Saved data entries
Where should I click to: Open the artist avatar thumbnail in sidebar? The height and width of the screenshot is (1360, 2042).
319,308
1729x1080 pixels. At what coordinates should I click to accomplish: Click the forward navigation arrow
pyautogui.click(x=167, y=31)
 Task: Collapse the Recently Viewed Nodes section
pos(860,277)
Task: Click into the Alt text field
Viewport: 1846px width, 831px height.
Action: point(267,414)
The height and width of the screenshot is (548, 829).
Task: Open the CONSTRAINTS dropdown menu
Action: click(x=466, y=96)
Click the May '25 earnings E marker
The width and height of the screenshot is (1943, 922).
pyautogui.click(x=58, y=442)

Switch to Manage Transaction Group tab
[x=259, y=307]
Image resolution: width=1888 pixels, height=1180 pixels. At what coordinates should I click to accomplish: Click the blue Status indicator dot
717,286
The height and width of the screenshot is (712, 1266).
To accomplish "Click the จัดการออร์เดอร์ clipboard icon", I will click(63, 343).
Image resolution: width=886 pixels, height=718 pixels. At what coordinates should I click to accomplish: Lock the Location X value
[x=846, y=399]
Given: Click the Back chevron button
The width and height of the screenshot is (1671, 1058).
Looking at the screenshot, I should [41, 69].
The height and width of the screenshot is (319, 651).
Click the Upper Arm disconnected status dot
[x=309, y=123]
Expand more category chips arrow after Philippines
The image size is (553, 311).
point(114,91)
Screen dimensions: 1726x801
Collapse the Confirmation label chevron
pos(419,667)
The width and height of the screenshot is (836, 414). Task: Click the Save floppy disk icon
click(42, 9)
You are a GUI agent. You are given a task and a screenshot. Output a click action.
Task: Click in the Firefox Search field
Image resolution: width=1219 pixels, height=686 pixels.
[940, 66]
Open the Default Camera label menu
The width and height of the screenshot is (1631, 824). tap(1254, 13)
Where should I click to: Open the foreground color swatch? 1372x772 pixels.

WORK TASK.
Every line from the one containing "The width and height of the screenshot is (1671, 1058)." through the end of the data must be repeated exactly, and no other line.

PROBLEM SOLUTION.
The width and height of the screenshot is (1671, 1058).
Looking at the screenshot, I should [41, 69].
The height and width of the screenshot is (319, 651).
Click the Upper Arm disconnected status dot
[x=309, y=123]
Expand more category chips arrow after Philippines
The image size is (553, 311).
point(114,91)
Screen dimensions: 1726x801
Collapse the Confirmation label chevron
pos(419,667)
The width and height of the screenshot is (836, 414). Task: Click the Save floppy disk icon
click(42, 9)
You are a GUI agent. You are given a task and a screenshot. Output a click action.
Task: Click in the Firefox Search field
Image resolution: width=1219 pixels, height=686 pixels.
[940, 66]
Open the Default Camera label menu
The width and height of the screenshot is (1631, 824). tap(1254, 13)
Where should I click to: Open the foreground color swatch? 1372x772 pixels.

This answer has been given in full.